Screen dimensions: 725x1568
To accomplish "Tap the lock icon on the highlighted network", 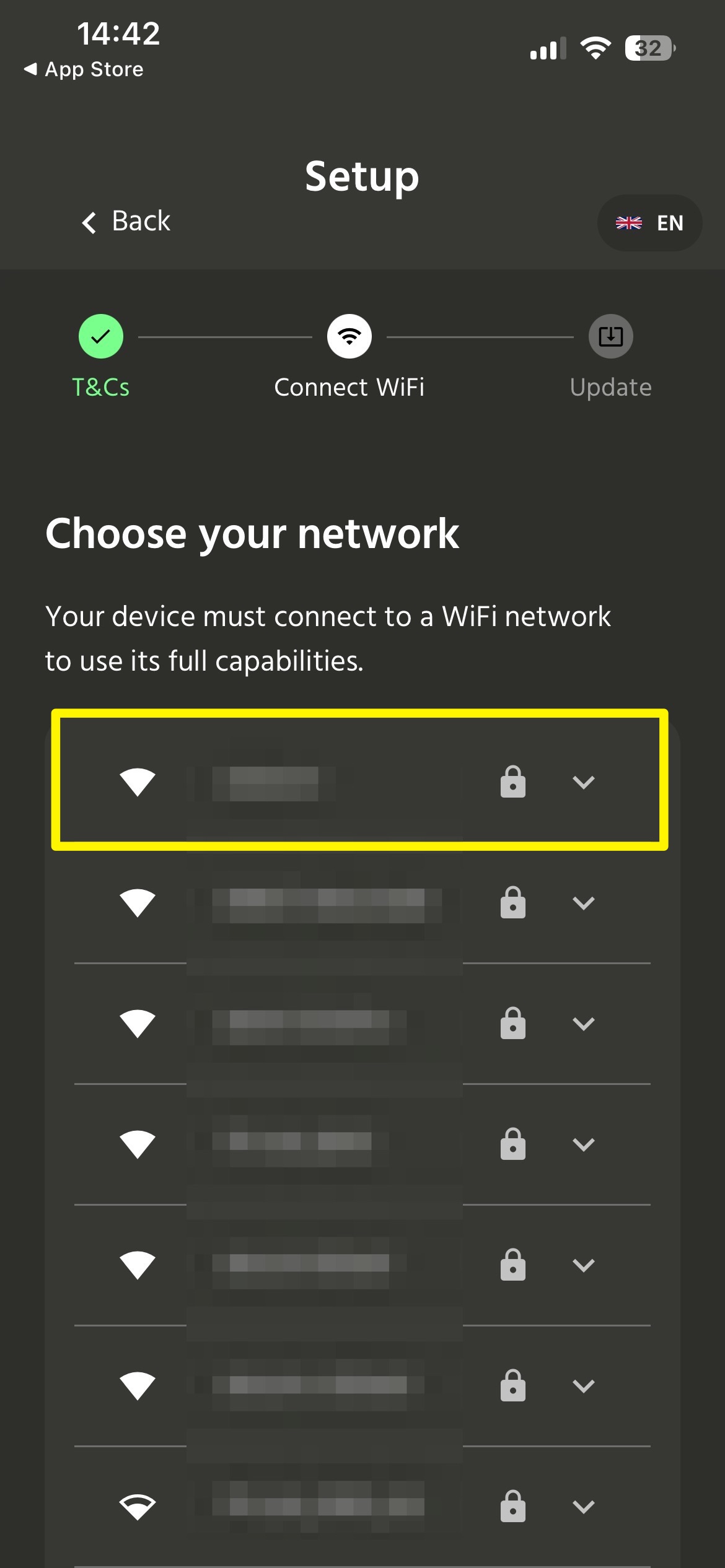I will (513, 782).
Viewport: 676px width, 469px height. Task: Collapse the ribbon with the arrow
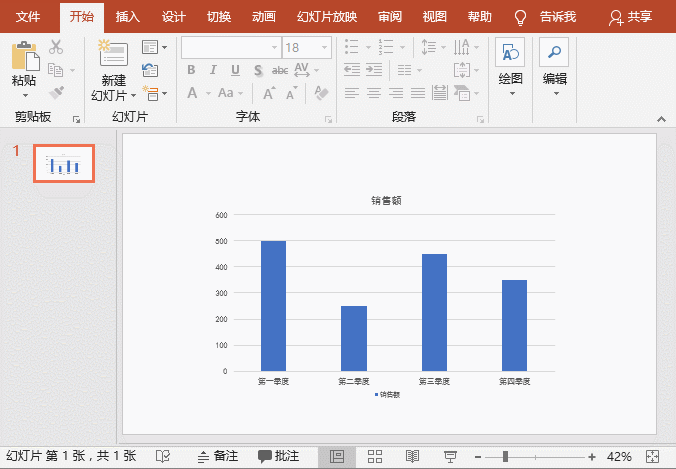click(x=661, y=118)
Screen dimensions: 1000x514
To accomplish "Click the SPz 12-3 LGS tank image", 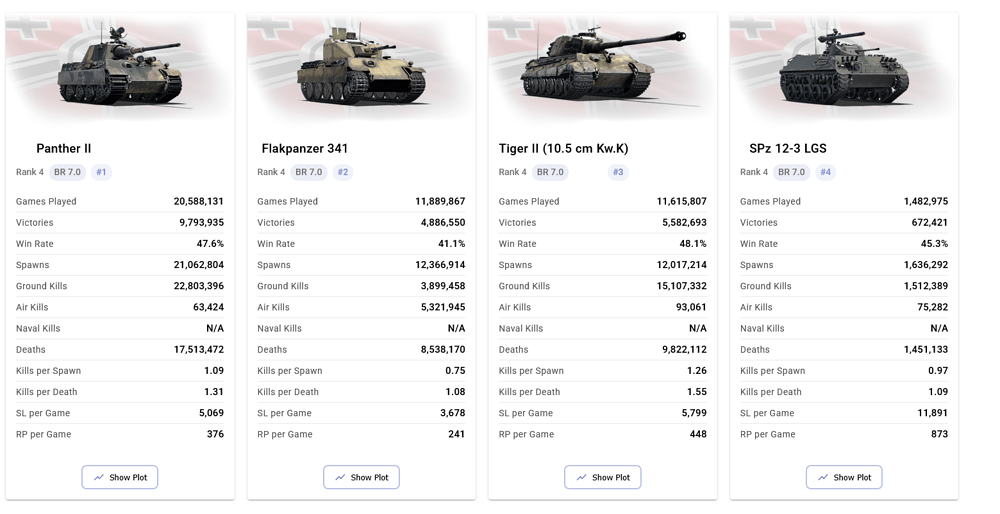I will pyautogui.click(x=844, y=68).
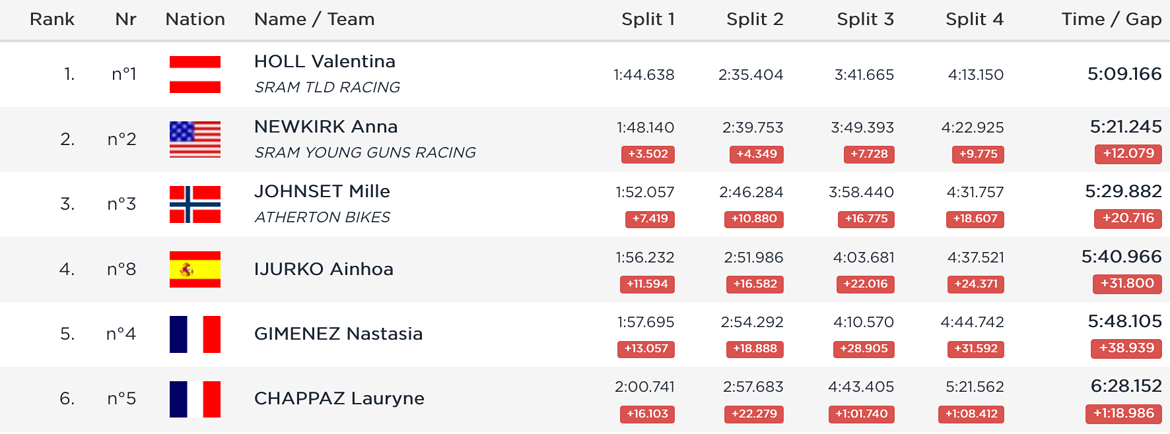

########

## [Exercise task]
Return each row above that contains the string "Screen", copying every such line in full.

## [Expected answer]
Screen dimensions: 725x1568
Screen dimensions: 1000x514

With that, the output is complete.